Your task:
In the entries that follow, the lines from the one with "Magazin ► (718, 31)" through the one with "For every named target in this 1280×852" are the ones to write out, exactly and with both ends included. Nothing else should appear.

Listed records:
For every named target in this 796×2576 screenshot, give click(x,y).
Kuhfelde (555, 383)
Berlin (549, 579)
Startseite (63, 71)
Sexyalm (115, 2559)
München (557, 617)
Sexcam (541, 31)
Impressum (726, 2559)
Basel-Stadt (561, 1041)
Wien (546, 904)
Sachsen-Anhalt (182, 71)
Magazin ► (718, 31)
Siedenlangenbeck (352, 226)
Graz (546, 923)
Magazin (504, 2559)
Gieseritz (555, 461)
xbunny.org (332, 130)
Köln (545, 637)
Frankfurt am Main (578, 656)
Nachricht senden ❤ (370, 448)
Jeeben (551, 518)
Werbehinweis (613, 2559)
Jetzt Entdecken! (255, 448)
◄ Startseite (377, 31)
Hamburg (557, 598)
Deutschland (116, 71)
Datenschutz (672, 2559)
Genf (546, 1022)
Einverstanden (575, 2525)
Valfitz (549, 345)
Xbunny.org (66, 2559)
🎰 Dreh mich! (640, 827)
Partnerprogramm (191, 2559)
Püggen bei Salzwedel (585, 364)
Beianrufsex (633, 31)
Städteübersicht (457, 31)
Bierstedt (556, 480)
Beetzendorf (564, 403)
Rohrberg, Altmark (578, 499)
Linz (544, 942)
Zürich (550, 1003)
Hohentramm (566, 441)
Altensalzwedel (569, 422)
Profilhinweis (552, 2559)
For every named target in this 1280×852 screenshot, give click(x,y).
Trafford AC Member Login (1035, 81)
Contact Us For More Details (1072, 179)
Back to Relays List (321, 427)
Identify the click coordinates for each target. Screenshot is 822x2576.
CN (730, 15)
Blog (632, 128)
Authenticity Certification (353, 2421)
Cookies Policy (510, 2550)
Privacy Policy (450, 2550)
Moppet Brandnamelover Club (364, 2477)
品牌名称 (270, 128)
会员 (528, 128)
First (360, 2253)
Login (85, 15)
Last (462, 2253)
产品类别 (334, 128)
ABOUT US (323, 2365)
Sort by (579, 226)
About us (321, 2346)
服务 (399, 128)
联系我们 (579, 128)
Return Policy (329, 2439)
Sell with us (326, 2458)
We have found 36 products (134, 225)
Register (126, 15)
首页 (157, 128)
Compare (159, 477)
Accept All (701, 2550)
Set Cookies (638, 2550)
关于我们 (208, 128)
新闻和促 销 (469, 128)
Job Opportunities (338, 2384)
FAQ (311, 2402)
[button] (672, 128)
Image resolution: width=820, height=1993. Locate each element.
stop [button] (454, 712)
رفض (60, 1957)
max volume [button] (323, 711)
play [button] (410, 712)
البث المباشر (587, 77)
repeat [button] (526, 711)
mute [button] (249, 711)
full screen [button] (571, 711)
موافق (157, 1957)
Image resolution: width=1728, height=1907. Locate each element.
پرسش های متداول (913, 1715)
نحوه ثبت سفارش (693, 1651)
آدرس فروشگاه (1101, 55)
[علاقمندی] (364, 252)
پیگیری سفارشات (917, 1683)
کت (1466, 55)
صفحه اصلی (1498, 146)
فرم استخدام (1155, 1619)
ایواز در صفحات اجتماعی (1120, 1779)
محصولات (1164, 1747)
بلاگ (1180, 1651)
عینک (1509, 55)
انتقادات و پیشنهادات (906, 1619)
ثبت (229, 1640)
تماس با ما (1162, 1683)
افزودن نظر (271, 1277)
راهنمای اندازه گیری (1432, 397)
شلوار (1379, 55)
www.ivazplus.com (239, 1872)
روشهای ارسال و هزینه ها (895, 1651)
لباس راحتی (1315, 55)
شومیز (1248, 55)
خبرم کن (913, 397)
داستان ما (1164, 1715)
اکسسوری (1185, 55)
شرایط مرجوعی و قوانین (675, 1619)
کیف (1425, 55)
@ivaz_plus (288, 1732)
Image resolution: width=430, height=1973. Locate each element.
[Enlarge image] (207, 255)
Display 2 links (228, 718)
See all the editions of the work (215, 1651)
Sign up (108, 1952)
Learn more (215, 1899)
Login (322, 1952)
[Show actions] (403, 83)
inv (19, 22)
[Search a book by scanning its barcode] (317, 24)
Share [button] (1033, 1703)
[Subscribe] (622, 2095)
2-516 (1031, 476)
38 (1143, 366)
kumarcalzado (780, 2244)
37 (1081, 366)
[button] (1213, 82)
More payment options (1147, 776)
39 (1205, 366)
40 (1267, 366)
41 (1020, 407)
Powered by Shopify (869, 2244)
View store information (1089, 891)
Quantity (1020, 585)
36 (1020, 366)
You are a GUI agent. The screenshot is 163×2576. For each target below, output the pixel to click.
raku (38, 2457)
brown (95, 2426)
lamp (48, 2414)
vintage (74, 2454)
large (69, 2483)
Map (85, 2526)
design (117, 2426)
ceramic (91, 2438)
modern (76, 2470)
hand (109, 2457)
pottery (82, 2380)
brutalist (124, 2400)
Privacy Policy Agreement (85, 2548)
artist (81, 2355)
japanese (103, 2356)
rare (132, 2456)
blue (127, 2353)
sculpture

Reply:
Magazin ► (718, 31)
Siedenlangenbeck (352, 226)
Graz (546, 923)
Magazin (504, 2559)
Gieseritz (555, 461)
xbunny.org (332, 130)
Köln (545, 637)
Frankfurt am Main (578, 656)
Nachricht senden ❤ (370, 448)
Jeeben (551, 518)
Werbehinweis (613, 2559)
Jetzt Entdecken! (255, 448)
◄ Startseite (377, 31)
Hamburg (557, 598)
Deutschland (116, 71)
Datenschutz (672, 2559)
Genf (546, 1022)
Einverstanden (575, 2525)
Valfitz (549, 345)
Xbunny.org (66, 2559)
🎰 Dreh mich! (640, 827)
Partnerprogramm (191, 2559)
Püggen bei Salzwedel (585, 364)
Beianrufsex (633, 31)
Städteübersicht (457, 31)
Bierstedt (556, 480)
Beetzendorf (564, 403)
Rohrberg, Altmark (578, 499)
Linz (544, 942)
Zürich (550, 1003)
Hohentramm (566, 441)
Altensalzwedel (569, 422)
Profilhinweis (552, 2559)
For every named target in this 1280×852 screenshot, give click(x,y).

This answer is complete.